Uyku düzeninin de önemli olduğuna dikkat çeken Abca, “Geceleri erken yatıp, sabahları erken kalktığınız bir uyku düzeninde güneş ışığından daha fazla faydalanabilirsiniz. Stres dengesi için zihni sakinleştirecek yöntemler geliştirmek,ruhumuza ve bedenimize iyi gelecek etkinlikler yapmak,hobilerimize vakit ayırmak, yoga ve meditasyon yapmak, sevdiğimiz kişilerle arkadaşlıklara daha çok yer vermek bu süreçte daha iyi bir ruh haline sahip olmamızı sağlayabilir” dedi.
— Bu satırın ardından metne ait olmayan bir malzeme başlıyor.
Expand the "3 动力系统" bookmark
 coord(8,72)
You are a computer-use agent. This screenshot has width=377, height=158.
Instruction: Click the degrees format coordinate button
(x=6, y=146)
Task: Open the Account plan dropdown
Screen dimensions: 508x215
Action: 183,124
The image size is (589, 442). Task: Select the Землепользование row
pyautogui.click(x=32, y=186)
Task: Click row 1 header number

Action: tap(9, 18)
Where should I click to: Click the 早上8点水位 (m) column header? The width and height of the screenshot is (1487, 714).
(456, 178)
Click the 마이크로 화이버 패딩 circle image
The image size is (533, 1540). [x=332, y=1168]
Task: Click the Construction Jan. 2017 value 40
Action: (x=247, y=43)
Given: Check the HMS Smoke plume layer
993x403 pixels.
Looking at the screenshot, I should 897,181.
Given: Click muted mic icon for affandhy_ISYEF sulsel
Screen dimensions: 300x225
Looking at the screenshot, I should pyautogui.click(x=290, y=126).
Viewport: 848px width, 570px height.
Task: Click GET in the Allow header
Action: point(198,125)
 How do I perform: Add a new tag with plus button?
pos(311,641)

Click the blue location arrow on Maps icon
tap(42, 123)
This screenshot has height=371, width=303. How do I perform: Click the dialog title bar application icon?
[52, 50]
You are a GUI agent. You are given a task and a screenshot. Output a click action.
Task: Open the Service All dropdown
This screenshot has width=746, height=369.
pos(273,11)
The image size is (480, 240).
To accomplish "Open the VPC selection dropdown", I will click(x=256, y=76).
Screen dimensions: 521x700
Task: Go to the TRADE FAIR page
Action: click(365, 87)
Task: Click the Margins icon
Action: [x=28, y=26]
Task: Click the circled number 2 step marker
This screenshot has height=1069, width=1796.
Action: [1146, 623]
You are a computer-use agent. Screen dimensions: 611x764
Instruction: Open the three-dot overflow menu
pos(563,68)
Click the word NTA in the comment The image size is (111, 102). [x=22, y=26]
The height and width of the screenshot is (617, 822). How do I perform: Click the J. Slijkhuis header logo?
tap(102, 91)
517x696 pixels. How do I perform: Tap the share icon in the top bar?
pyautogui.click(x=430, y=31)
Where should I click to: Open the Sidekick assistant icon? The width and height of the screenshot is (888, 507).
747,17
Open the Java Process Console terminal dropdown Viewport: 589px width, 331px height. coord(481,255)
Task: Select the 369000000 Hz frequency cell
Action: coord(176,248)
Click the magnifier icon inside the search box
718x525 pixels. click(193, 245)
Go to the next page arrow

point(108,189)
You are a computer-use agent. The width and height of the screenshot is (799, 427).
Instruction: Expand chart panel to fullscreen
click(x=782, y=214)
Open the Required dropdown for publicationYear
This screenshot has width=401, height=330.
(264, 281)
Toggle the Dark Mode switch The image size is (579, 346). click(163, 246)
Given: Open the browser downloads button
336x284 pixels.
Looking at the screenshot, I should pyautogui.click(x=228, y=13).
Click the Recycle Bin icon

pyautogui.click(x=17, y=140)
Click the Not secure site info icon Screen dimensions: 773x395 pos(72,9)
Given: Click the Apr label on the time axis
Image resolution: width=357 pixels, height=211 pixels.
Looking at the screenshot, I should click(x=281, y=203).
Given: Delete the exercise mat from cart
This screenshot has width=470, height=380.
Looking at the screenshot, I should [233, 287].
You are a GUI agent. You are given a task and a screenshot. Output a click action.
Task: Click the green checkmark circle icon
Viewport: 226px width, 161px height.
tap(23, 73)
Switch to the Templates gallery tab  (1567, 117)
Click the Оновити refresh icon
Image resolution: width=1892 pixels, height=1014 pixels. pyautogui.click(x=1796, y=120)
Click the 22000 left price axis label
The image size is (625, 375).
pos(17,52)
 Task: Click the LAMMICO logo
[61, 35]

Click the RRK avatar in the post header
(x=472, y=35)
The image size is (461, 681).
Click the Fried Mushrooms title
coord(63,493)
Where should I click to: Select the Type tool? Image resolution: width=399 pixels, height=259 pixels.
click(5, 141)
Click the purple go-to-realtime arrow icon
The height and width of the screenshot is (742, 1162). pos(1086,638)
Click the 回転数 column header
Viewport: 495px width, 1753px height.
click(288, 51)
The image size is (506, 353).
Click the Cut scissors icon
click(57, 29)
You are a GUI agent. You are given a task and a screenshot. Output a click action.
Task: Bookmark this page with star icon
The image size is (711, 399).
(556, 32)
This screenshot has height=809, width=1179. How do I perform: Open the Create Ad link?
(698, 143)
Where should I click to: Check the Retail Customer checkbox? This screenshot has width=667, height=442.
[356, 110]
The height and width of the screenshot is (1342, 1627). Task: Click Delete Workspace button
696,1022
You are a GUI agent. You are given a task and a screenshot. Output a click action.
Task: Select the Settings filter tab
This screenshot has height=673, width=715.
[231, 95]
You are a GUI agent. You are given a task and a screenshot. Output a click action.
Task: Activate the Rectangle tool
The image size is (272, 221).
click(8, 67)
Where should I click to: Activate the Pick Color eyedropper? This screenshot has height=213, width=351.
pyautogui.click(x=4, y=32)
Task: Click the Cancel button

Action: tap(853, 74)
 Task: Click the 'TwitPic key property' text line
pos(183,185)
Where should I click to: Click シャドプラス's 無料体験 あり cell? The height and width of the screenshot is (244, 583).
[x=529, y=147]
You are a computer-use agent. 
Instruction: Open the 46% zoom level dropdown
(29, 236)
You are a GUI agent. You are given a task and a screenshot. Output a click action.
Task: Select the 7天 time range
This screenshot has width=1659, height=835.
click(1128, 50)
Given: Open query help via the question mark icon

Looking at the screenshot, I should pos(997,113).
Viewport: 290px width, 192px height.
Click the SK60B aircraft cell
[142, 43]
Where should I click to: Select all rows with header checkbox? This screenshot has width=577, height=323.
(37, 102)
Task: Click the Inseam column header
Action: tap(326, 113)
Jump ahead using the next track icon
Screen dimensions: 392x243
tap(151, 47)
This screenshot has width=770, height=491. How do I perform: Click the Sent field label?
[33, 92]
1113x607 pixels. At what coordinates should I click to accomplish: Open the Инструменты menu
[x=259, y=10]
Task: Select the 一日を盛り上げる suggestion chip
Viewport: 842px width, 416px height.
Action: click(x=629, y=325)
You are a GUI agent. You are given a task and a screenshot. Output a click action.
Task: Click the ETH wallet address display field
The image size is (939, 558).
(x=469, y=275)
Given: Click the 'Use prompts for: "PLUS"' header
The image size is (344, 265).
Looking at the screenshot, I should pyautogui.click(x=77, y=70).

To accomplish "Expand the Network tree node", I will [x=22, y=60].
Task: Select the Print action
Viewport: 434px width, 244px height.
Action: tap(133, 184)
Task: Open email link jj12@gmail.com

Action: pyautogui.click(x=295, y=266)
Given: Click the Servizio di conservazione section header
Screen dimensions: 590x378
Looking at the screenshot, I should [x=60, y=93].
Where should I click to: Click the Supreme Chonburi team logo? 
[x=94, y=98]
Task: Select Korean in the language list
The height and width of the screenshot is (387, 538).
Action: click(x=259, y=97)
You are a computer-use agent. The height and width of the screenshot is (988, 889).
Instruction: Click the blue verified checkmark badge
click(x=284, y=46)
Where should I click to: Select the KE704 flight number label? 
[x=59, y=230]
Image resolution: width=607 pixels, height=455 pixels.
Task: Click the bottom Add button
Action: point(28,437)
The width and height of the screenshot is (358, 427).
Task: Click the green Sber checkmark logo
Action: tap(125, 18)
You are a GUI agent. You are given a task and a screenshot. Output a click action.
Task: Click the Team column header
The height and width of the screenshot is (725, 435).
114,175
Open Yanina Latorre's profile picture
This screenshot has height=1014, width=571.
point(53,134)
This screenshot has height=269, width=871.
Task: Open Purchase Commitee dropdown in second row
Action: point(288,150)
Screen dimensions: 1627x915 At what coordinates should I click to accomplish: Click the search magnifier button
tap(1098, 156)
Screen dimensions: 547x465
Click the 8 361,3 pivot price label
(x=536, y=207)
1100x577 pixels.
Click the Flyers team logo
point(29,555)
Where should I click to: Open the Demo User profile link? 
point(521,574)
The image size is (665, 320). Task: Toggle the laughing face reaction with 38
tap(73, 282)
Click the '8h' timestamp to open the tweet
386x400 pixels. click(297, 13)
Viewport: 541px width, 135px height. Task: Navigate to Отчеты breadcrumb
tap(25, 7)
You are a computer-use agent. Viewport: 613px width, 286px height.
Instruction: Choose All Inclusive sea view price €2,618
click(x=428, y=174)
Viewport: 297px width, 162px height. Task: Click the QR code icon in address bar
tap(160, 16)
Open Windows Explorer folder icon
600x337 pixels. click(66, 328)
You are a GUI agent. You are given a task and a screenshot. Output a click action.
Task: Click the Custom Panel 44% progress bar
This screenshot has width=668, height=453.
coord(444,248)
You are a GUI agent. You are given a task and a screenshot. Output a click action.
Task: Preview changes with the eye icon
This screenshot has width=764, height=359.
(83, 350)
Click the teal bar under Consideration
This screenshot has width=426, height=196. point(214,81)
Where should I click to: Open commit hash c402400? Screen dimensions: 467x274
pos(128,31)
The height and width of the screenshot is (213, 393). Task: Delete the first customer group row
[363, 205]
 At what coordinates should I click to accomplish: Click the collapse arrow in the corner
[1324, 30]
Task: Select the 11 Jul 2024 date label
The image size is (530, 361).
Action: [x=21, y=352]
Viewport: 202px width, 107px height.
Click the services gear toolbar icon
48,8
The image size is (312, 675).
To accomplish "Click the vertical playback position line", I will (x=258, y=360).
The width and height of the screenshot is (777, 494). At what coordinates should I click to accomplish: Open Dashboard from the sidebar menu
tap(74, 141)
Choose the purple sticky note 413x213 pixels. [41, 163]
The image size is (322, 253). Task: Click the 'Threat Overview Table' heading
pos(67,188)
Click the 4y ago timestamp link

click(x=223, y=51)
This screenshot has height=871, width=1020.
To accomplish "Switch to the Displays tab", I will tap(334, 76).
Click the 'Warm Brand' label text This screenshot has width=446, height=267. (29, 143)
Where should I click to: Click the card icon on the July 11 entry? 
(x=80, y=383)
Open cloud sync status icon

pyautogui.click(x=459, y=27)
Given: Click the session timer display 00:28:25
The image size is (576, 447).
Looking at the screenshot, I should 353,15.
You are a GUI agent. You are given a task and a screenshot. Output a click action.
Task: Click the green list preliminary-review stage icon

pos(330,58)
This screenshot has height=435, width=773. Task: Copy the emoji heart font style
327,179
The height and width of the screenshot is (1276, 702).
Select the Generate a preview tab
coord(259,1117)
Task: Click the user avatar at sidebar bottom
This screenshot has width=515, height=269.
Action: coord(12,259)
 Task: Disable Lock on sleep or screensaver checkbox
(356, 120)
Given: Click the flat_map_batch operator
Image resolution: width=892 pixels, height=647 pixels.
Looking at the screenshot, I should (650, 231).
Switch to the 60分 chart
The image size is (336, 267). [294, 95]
Eski kış geleneklerini yaşatmak ruhu besler

Geleneklerimizi, sahip olduğumuz kültürü ve eski kış gecelerini hatırlamanın ve yaşamanın da ruhu besleyeceğine dikkat çeken Abca, “Kış dönemini, eskiden olduğu gibi gelenek ve kültürlerimizi yaşattığımız, sevdiğimiz insanlarla bir araya geldiğimiz, misafirlik alışkanlıklarımızı sürdürdüğümüz, kış eğlencelerini yeniden canlandırdığımız keyifli bir döneme çevirebiliriz. Belki eskiden olduğu gibi lapa lapa karları göremiyoruz; küresel ısınma,iklimsel değişikler her ne kadar üzerimizde etki ediyor olsa da hayaller insanı yaşatır. Hayallerimiz canlı kalsın ve çocuklarımıza umut aşılayalım. Eski kış gecelerimizi, keyifli sohbetlerimizi, komşularımız ve arkadaşlarımızla misafir geleneğimizi canlandıralım. Yazın kışı, kışın yazı özlemektense anı yaşamak gerekiyor” diye konuştu.